Active Triangulation

The objective of this project was to reconstruct the 3D scene geometry and reflectance of the ocean floor using active triangulation methods. This was accomplished using a high-speed line camera to image 3D points in the scene that were illuminated by a laser. A rotating mirror was used to angularly sweep the laser beam across the plane defined by the camera center and the linear sensor of the camera (i.e., the instantaneous view plane). At each image acquisition, the mirror angle was measured and the image point corresponding to the illuminated scene point determined. The 3D position of the scene point in the instantaneous view plane was then determined by triangulation. Images were acquired at a maximum rate of 9.1 kHz as the laser was swept across the field of view of the camera. The entire system translated in a direction orthogonal to the instantaneous view plane (a linear pushbroom model) to image different regions of the scene.

Videos of sample results:

Sandwave (geometry only)

Turtle grass

Inert mine

K.D. Moore, J.S. Jaffe, and B.L. Ochoa, Development of a New Underwater Bathymetric Laser Imaging System: L-Bath, Journal of Atmospheric and Oceanic Technology, 17(8):1106-1117, August 2000.

Flow Imaging and Classification

This project involved developing a real-time imaging and classification system for use with the Continuous Underway Fish Egg Sampler (CUFES). Rather than have a marine biologist count the fish eggs, the developed system performed this task.
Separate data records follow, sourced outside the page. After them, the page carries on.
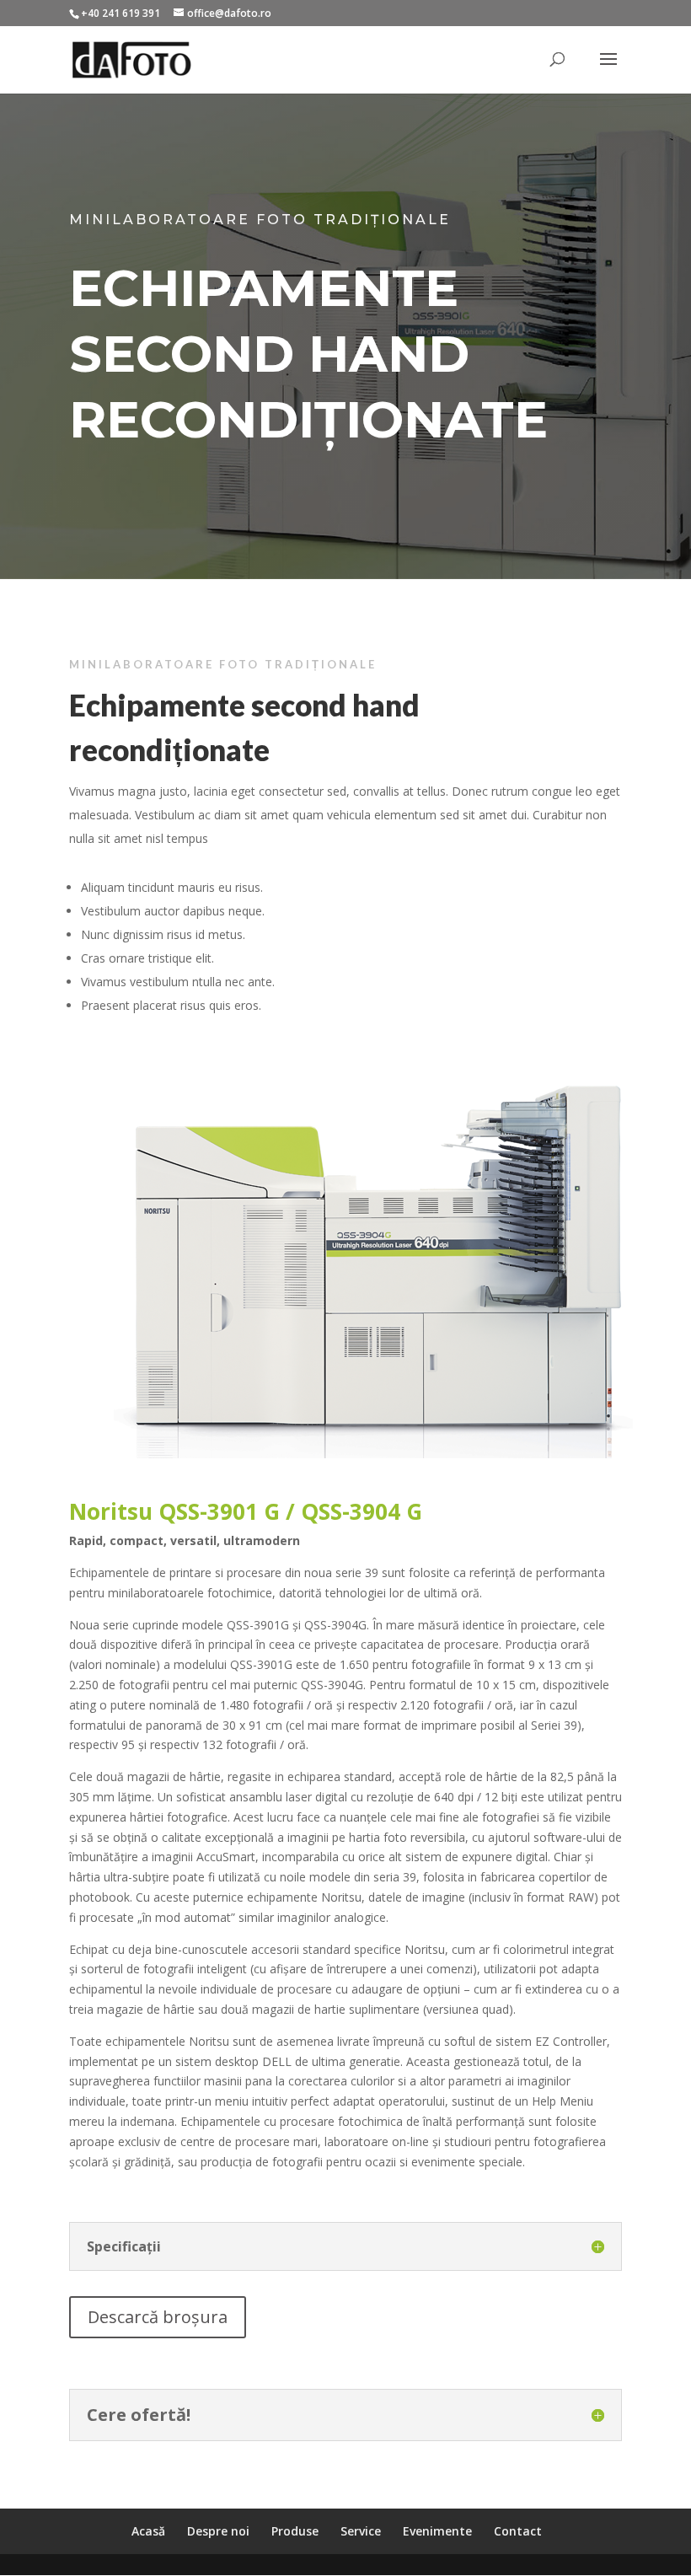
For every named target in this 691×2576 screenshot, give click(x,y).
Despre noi (218, 2531)
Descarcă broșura (158, 2316)
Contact (518, 2531)
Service (360, 2531)
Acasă (148, 2531)
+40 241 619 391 (120, 13)
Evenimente (437, 2531)
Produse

A high-speed line camera imaged a flow tube with collimated backlighting as sea water containing fish eggs and other similar sized objects flowed through the tube. The system sequentially estimated the background image and the variance of each pixel in the background image. Each image was segmented using the background model and features were extracted from the segmented objects. Prior to deployment, a classifier was trained using samples classified by a marine biologist. The resulting model was used during deployment to classify the objects.

J.R. Powell, S. Krotosky, B. Ochoa, D. Checkley, and P. Cosman, Detection and Identification of Sardine Eggs at Sea Using a Machine Vision System, MTS/IEEE OCEANS 2003.

Software

Over the years I have developed a C/C++ library (documentation) for computer vision and photogrammetry. Contact me directly if you are interested in licensing this library.
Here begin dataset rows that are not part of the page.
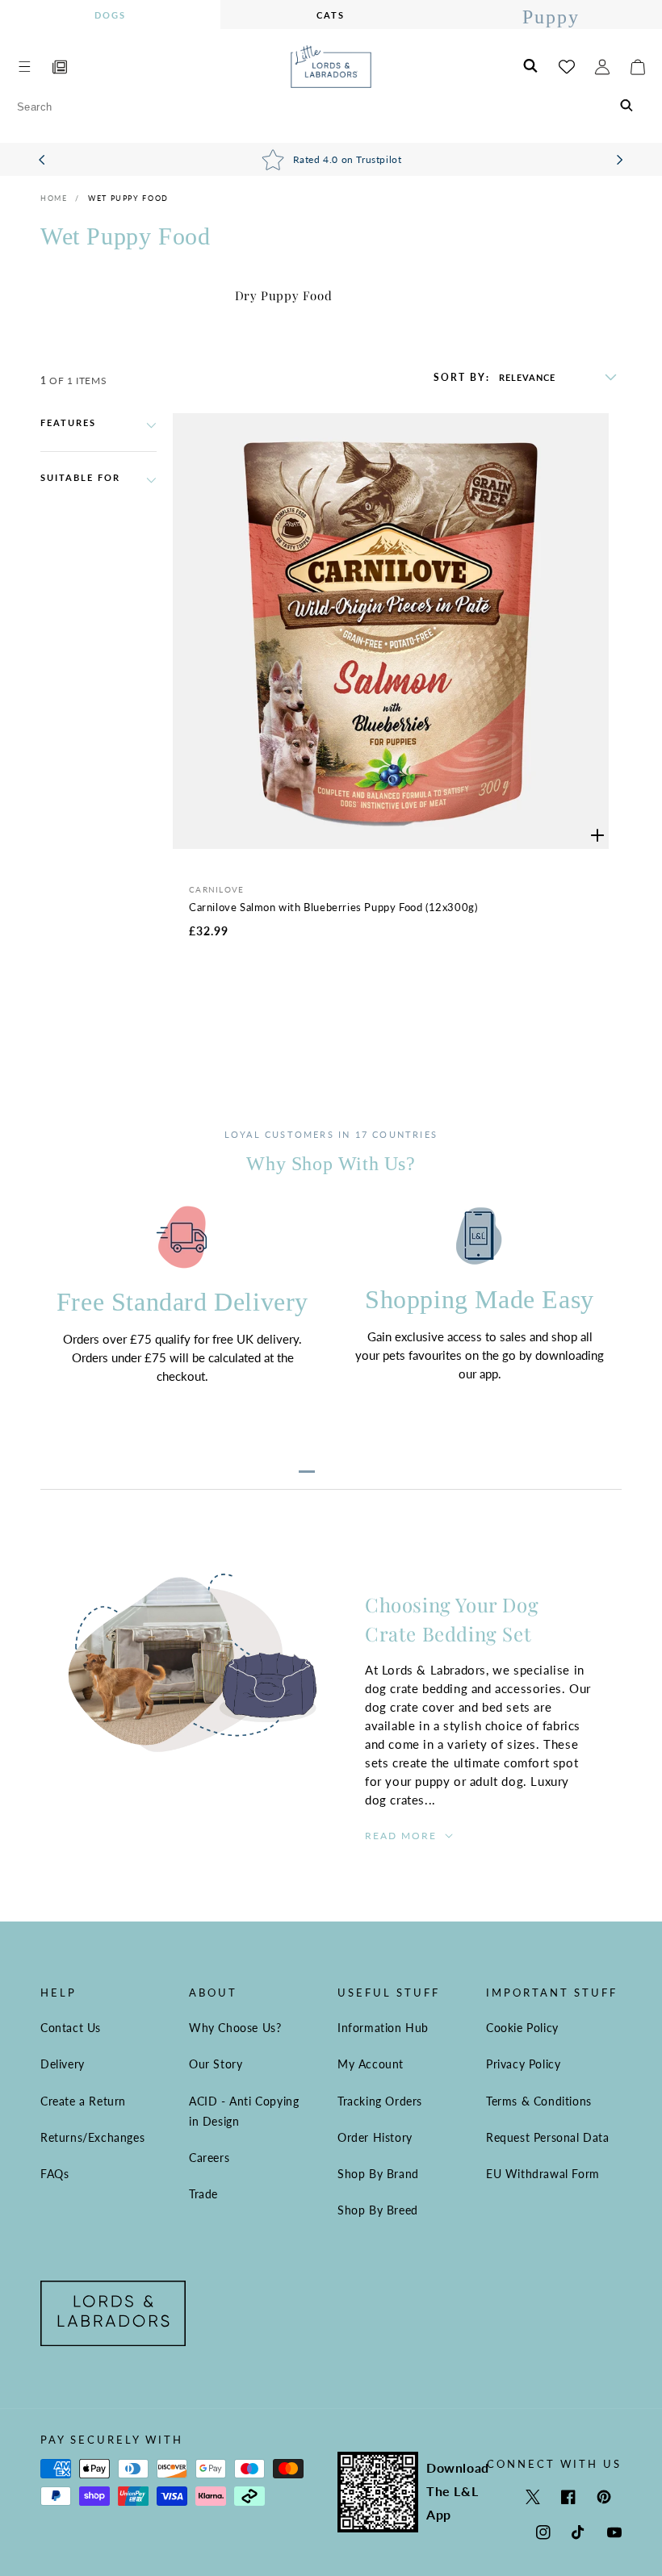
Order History (375, 2137)
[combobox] (331, 107)
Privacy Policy (523, 2064)
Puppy (551, 16)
Software libraries that I use in my work:

Intel Integrated Performance Primitives (IPP): signal processing, image and video processing, and cryptography.
Intel Math Kernel Library (MKL): BLAS, sparse BLAS, LAPACK, ScaLAPACK, PBLAS, sparse solvers, extended eigensolvers, vector mathematical operations, statistical operations, Fourier transforms, partial differential equations solvers, and nonlinear optimizers.
ImageMagick: convert, edit, and compose images. I use this for image file I/O (ImageMagick supports over 100 image file formats).
OpenEXR: a high dynamic range (HDR) image file format developed by Industrial Light & Magic.
FFmpeg: record, convert, and stream audio and video. It includes libavcodec, a library of audio and video encoders and decoders, and libavformat, a library of parsers and generators for audio and video formats. I use these libraries for audio and video file I/O.
NGA Geographic Translator (GEOTRANS): convert geographic coordinates among a wide variety of coordinate systems, map projections, and datums.
libexif: read and write exchangeable image file format (Exif) tags from and to image files.

Software libraries that I do not use, but occasionally monitor:

VXL: a collection of C++ libraries for computer vision research and implementation.
Intel Open Source Computer Vision Library (OpenCV): a collection of algorithms and sample code for various computer vision problems.